Osobiście najmilej wspominam 8-bitową przygodę słynnej pary bohaterskich wiewiórek, która oferując rozgrywkę w kooperacji dla dwóch graczy, według mojej oględnej opinii, dostarczała znacznie więcej radochy niż pozostałe produkcje Disneya, serwując nam z etapu na etap pełną brawury akcję, dobrze wszystkim znaną z serialu TV.
Chip & Dale bardzo często opychany był pod fałszywą nazwą, widniejąc na etykiecie gry jako ''Grand Combat'', a co to u licha miało wówczas oznaczać, nigdy się już nie dowiemy.
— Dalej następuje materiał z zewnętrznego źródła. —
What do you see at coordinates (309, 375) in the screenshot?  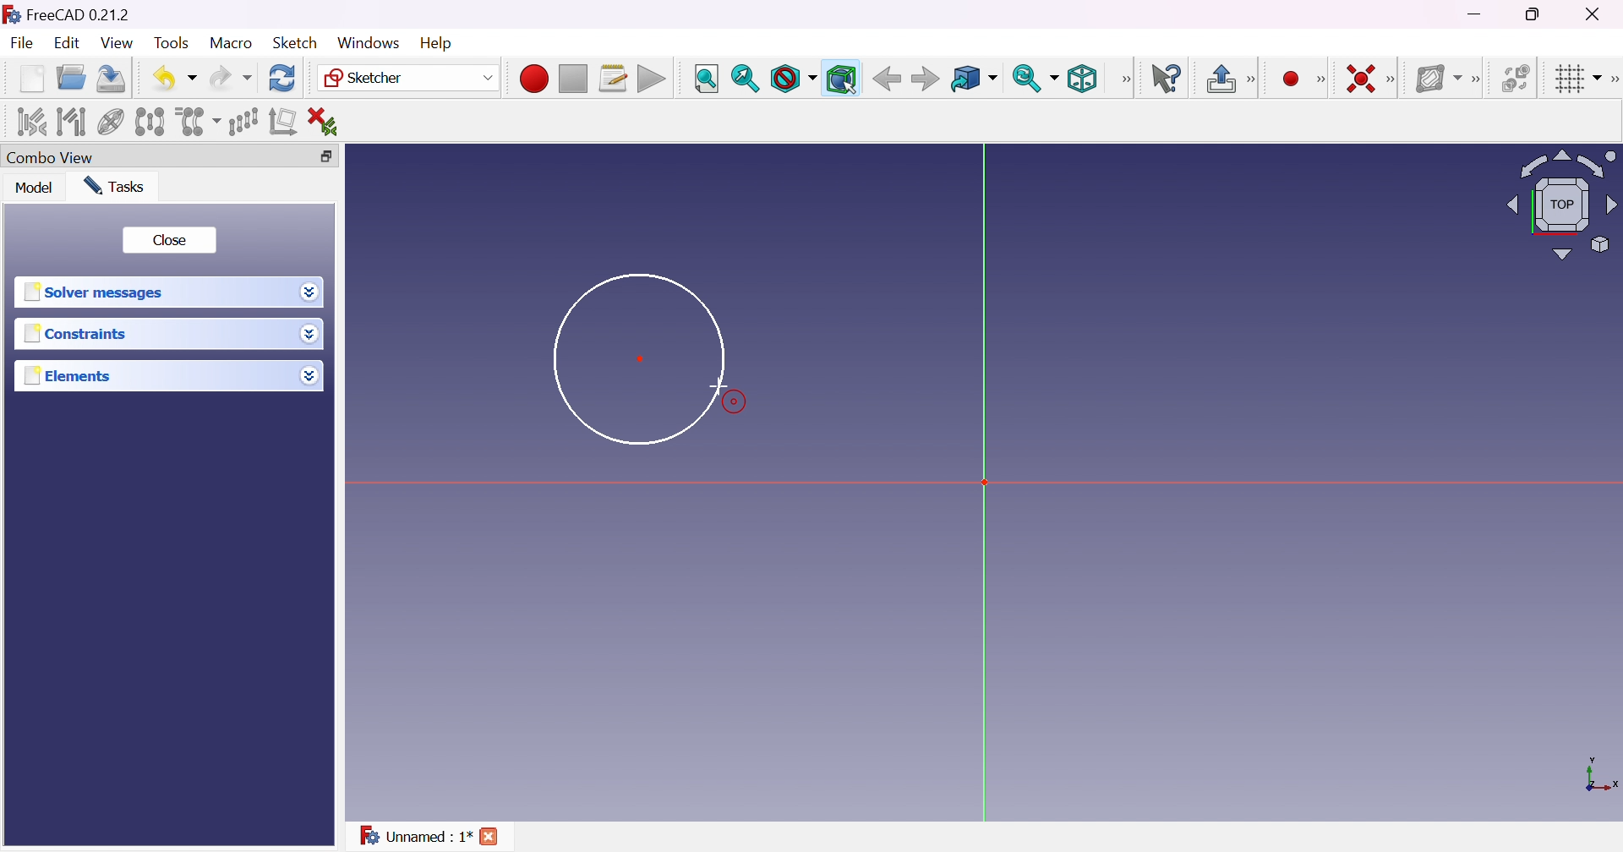 I see `Drop down` at bounding box center [309, 375].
Wszak, zawsze było to lepsze niż smarowanie ''Mortal Kombat'' pod wizerunkiem Lary Croft czy Power Rangers.
Historia Disnejowskich gier na polskim rynku, jak widać pisała się różnie, ale jaka prawda by nie była, będziemy już zawsze pamiętać o tych fenomenalnych produkcjach, które barwiły nasze dzieciństwo w magiczny sposób, pozostawiając nam, aż do dnia dzisiejszego szereg pięknych wspomnień.

A wy jak wspominacie niezrównany czar Disneya w 8-bitach konsoli Pegasus? :)

Dobrego dnia!

Keeper :)





4 komentarze:

  1. Chyba nie grałam w te gierki, a przynajmniej nie pamiętam, ale za to zgadzam z tym co napisałeś - Disney zdecydowanie ubarwił nasza szarą rzeczywistość, moją na pewno :) I do dziś mam sentyment..

    OdpowiedzUsuń
  2. Ale tylko w Europie na NES-a zostały wydane 2 gry Disneya: Aladyn i Król Lew!

    OdpowiedzUsuń
    Odpowiedzi
    1. Dziękuję za komentarz i odwiedziny, ale niestety nie mogę się zgodzić, bo np. Duck Tales czy Chip n Dale również wyszły w Europie na NES-a, po za tym w temacie omawiałem gry Disneya na konsolę Pegasus, która królowała w Polsce w latach 90-tych :) (słynna podróbka NES / Famicoma). Na Pegasusa zawsze wychodziło dużo więcej gier niż na NESa, bo nie był organiczny regionem ani żadnymi zasadami, nie mówiąc już o prawach autorskich, w tym tkwiła jego moc. Nasi rówieśnicy z Niemiec nie mogli np. pograć w Ninja Turtles 3 The Manhattan Project bo gra wyszła tylko w USA i Japonii, natomiast dzięki konsoli Pegasus polscy gracze w tym ja, mieli tą możliwość zagrania w ten zacny tytuł - tak było też z mnóstwem innych produkcji w tym grami Disneya. Pozdrawiam i dziękuję za zainteresowanie tematem :)

      Usuń
    2. Chciałem tylko napisać, że Aladyn i Król Lew zostały wydane jako oryginały na NES-a tylko w Europie Zachodniej, a w Chinach i Rosji jako pirackie porty gier wydanych na 16-bitowych konsolach Sega Mega Drive i Super Nintendo na podstawie 2 klasycznych animacji Disneya z lat 1992 i 1994.